## Data listing
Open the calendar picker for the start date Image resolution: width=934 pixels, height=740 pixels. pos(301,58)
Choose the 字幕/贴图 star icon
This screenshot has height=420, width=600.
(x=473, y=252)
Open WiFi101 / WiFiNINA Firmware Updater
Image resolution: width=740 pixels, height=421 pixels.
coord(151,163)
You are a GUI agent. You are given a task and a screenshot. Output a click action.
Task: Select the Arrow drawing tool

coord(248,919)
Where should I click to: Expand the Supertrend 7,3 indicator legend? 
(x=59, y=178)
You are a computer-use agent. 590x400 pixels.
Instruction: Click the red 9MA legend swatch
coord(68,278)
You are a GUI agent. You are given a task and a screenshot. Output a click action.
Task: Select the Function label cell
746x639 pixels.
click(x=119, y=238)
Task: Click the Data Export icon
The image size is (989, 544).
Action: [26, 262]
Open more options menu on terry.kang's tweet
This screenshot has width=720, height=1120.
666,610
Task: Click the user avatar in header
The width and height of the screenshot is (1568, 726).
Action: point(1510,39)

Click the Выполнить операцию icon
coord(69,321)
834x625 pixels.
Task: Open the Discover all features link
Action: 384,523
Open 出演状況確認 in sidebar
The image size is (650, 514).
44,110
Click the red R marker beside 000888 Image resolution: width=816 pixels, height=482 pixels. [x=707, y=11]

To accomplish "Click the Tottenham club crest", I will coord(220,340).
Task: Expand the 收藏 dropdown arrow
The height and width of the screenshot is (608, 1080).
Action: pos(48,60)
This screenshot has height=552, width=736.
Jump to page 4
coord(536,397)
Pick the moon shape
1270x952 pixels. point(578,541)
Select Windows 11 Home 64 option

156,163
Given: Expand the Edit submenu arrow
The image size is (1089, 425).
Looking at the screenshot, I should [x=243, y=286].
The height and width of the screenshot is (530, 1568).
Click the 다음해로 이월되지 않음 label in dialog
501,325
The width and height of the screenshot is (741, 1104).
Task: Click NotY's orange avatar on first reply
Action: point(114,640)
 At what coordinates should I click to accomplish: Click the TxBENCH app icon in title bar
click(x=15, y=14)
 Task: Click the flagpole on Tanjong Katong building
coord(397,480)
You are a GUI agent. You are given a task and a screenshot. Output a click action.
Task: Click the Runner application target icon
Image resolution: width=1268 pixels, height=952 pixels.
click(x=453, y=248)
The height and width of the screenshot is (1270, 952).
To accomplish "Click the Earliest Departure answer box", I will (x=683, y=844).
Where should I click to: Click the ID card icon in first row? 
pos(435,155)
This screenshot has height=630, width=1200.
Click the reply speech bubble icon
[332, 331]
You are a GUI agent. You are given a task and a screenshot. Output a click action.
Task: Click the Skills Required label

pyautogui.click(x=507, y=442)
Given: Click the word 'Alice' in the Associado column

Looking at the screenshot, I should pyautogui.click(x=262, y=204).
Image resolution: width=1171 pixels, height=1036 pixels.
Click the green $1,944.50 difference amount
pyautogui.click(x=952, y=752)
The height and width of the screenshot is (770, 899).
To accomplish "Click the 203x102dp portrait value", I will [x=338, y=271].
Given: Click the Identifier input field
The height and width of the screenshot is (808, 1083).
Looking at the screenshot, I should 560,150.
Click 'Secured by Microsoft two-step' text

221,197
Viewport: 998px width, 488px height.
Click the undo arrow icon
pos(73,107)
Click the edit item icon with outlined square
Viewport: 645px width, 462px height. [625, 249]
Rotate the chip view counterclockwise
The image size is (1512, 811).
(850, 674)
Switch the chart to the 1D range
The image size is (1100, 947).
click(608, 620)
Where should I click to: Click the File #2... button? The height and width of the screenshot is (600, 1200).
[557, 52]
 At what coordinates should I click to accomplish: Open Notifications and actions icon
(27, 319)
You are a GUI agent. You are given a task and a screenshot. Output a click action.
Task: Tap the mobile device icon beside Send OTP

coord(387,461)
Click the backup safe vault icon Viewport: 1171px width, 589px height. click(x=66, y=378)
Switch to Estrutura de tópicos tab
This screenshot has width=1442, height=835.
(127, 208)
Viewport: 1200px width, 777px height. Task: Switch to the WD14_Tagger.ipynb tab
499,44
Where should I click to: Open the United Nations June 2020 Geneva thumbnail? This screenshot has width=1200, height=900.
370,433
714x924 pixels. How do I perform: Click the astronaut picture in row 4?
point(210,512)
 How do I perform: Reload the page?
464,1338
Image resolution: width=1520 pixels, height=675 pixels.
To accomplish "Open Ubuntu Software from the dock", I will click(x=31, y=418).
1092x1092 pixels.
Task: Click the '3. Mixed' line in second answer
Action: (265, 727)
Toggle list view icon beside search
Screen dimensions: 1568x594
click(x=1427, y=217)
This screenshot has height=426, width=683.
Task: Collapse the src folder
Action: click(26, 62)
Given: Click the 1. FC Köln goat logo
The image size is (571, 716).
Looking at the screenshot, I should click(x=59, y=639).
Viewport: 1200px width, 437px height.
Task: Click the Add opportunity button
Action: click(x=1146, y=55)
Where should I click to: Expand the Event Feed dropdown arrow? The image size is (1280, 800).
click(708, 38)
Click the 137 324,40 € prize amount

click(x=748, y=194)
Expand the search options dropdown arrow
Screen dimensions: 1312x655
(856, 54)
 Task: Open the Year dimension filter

## What you have to do
Repeat every line of the records above exactly.

## Solution for this task
Open the calendar picker for the start date Image resolution: width=934 pixels, height=740 pixels. pos(301,58)
Choose the 字幕/贴图 star icon
This screenshot has height=420, width=600.
(x=473, y=252)
Open WiFi101 / WiFiNINA Firmware Updater
Image resolution: width=740 pixels, height=421 pixels.
coord(151,163)
You are a GUI agent. You are given a task and a screenshot. Output a click action.
Task: Select the Arrow drawing tool

coord(248,919)
Where should I click to: Expand the Supertrend 7,3 indicator legend? 
(x=59, y=178)
You are a computer-use agent. 590x400 pixels.
Instruction: Click the red 9MA legend swatch
coord(68,278)
You are a GUI agent. You are given a task and a screenshot. Output a click action.
Task: Select the Function label cell
746x639 pixels.
click(x=119, y=238)
Task: Click the Data Export icon
The image size is (989, 544).
Action: [26, 262]
Open more options menu on terry.kang's tweet
This screenshot has width=720, height=1120.
666,610
Task: Click the user avatar in header
The width and height of the screenshot is (1568, 726).
Action: point(1510,39)

Click the Выполнить операцию icon
coord(69,321)
834x625 pixels.
Task: Open the Discover all features link
Action: 384,523
Open 出演状況確認 in sidebar
The image size is (650, 514).
44,110
Click the red R marker beside 000888 Image resolution: width=816 pixels, height=482 pixels. [x=707, y=11]

To accomplish "Click the Tottenham club crest", I will coord(220,340).
Task: Expand the 收藏 dropdown arrow
The height and width of the screenshot is (608, 1080).
Action: pos(48,60)
This screenshot has height=552, width=736.
Jump to page 4
coord(536,397)
Pick the moon shape
1270x952 pixels. point(578,541)
Select Windows 11 Home 64 option

156,163
Given: Expand the Edit submenu arrow
The image size is (1089, 425).
Looking at the screenshot, I should [x=243, y=286].
The height and width of the screenshot is (530, 1568).
Click the 다음해로 이월되지 않음 label in dialog
501,325
The width and height of the screenshot is (741, 1104).
Task: Click NotY's orange avatar on first reply
Action: point(114,640)
 At what coordinates should I click to accomplish: Click the TxBENCH app icon in title bar
click(x=15, y=14)
 Task: Click the flagpole on Tanjong Katong building
coord(397,480)
You are a GUI agent. You are given a task and a screenshot. Output a click action.
Task: Click the Runner application target icon
Image resolution: width=1268 pixels, height=952 pixels.
click(x=453, y=248)
The height and width of the screenshot is (1270, 952).
To accomplish "Click the Earliest Departure answer box", I will (x=683, y=844).
Where should I click to: Click the ID card icon in first row? 
pos(435,155)
This screenshot has height=630, width=1200.
Click the reply speech bubble icon
[332, 331]
You are a GUI agent. You are given a task and a screenshot. Output a click action.
Task: Click the Skills Required label

pyautogui.click(x=507, y=442)
Given: Click the word 'Alice' in the Associado column

Looking at the screenshot, I should pyautogui.click(x=262, y=204).
Image resolution: width=1171 pixels, height=1036 pixels.
Click the green $1,944.50 difference amount
pyautogui.click(x=952, y=752)
The height and width of the screenshot is (770, 899).
To accomplish "Click the 203x102dp portrait value", I will [x=338, y=271].
Given: Click the Identifier input field
The height and width of the screenshot is (808, 1083).
Looking at the screenshot, I should 560,150.
Click 'Secured by Microsoft two-step' text

221,197
Viewport: 998px width, 488px height.
Click the undo arrow icon
pos(73,107)
Click the edit item icon with outlined square
Viewport: 645px width, 462px height. [625, 249]
Rotate the chip view counterclockwise
The image size is (1512, 811).
(850, 674)
Switch the chart to the 1D range
The image size is (1100, 947).
click(608, 620)
Where should I click to: Click the File #2... button? The height and width of the screenshot is (600, 1200).
[557, 52]
 At what coordinates should I click to accomplish: Open Notifications and actions icon
(27, 319)
You are a GUI agent. You are given a task and a screenshot. Output a click action.
Task: Tap the mobile device icon beside Send OTP

coord(387,461)
Click the backup safe vault icon Viewport: 1171px width, 589px height. click(x=66, y=378)
Switch to Estrutura de tópicos tab
This screenshot has width=1442, height=835.
(127, 208)
Viewport: 1200px width, 777px height. Task: Switch to the WD14_Tagger.ipynb tab
499,44
Where should I click to: Open the United Nations June 2020 Geneva thumbnail? This screenshot has width=1200, height=900.
370,433
714x924 pixels. How do I perform: Click the astronaut picture in row 4?
point(210,512)
 How do I perform: Reload the page?
464,1338
Image resolution: width=1520 pixels, height=675 pixels.
To accomplish "Open Ubuntu Software from the dock", I will click(x=31, y=418).
1092x1092 pixels.
Task: Click the '3. Mixed' line in second answer
Action: (265, 727)
Toggle list view icon beside search
Screen dimensions: 1568x594
click(x=1427, y=217)
This screenshot has height=426, width=683.
Task: Collapse the src folder
Action: click(26, 62)
Given: Click the 1. FC Köln goat logo
The image size is (571, 716).
Looking at the screenshot, I should click(x=59, y=639).
Viewport: 1200px width, 437px height.
Task: Click the Add opportunity button
Action: click(x=1146, y=55)
Where should I click to: Expand the Event Feed dropdown arrow? The image size is (1280, 800).
click(708, 38)
Click the 137 324,40 € prize amount

click(x=748, y=194)
Expand the search options dropdown arrow
Screen dimensions: 1312x655
(856, 54)
 Task: Open the Year dimension filter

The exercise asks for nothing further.